Corrupción e impunidad

P. Agustín Celis

Hablar de corrupción, es hablar de un tema por demás complicado, porque es un tema que está muy relacionado con la pérdida de valores y que implica a toda la sociedad. En ocasiones pensamos en corrupción y pensamos en política. Sin embargo, también encontramos corrupción en la familia, en las escuelas y en los lugares que menos esperamos una situación así.

Por otro lado, somos conscientes del disimulo y tolerancia con la corrupción, por parte de algunas autoridades responsables de la procuración, impartición y ejecución de la justicia en este rubro.  Esto tiene como efecto la impunidad, las deficiencias en la administración de justicia por incapacidad, irresponsabilidad o corrupción. Y si no hay justicia, se puede delinquir con mayor facilidad.

La corrupción es una forma de violencia que, al inocularse en las estructu­ras donde se ofrece algún servicio público, se transforma en delincuencia organizada, ya que de manera descarada se impone la mordida, como condición a los ciuda­danos para recibir un beneficio o servicio gratuito.
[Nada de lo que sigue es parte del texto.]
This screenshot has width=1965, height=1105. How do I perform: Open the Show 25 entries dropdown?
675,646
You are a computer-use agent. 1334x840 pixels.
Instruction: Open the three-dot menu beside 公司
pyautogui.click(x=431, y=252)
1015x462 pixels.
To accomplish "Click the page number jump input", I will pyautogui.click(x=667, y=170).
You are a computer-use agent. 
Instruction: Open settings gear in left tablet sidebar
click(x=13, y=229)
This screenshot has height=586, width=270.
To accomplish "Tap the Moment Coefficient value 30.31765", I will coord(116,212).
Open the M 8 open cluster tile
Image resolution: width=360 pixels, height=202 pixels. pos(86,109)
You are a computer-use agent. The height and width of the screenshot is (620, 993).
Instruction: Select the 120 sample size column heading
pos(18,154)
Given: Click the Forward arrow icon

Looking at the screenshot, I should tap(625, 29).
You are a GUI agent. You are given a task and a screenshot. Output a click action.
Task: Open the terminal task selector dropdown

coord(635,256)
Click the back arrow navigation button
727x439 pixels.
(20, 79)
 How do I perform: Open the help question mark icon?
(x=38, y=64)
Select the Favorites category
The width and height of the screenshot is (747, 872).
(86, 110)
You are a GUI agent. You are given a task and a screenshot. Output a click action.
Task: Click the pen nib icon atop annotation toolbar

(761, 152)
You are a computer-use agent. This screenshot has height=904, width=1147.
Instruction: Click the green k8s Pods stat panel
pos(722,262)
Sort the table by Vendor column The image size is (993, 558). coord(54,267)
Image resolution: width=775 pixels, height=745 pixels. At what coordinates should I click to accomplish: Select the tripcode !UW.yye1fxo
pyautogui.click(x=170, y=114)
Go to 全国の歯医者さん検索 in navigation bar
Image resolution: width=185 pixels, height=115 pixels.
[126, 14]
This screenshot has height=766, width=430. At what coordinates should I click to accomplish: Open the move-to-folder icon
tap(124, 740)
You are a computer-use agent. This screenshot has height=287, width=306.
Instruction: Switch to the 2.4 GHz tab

Este tipo de delincuen­cia se defiende a sí misma de manera violenta, llegando incluso a generar muertes para ocultarla y el desprecio, difamación y aislamiento de los fun­cionarios que no participan en este ilícito. El combate a la corrupción es contradictorio, pues las contralorías no son autónomas en su toma de deci­siones y caen en la complicidad. Esta situación de corrupción instituciona­lizada hace sentir la necesidad de autonomía en la procuración de justicia.

Hay factores que contribuyen a la corrupción provocada por la ineficiencia en nuestros sistemas de justicia,  las estructuras sociales se han deteriorado por la corrupción, la impunidad y el autoritarismo. Es urgente superar definitivamente la anti­cultura del fraude; de los privilegios de unos cuantos y consolidar procesos e instituciones que permitan la representación de toda la sociedad, a través de métodos transparentes y de autoridades legítimamente elegidas a las que la ciudadanía les pueda pedir cuentas de su actuar.

La seguridad de los ciudadanos es tarea del Estado. Si entendemos la se­guridad ciudadana como la condición personal, objetiva y subjetiva, de encontrarse libre de violencia o amenaza, de violencia o despojo intencional por parte de otros, el Estado debería entonces urgir su función en beneficio de los ciudadanos en estos rubros y así combatir la corrupción. Es un tema que seguiremos profundizando en otras publicaciones.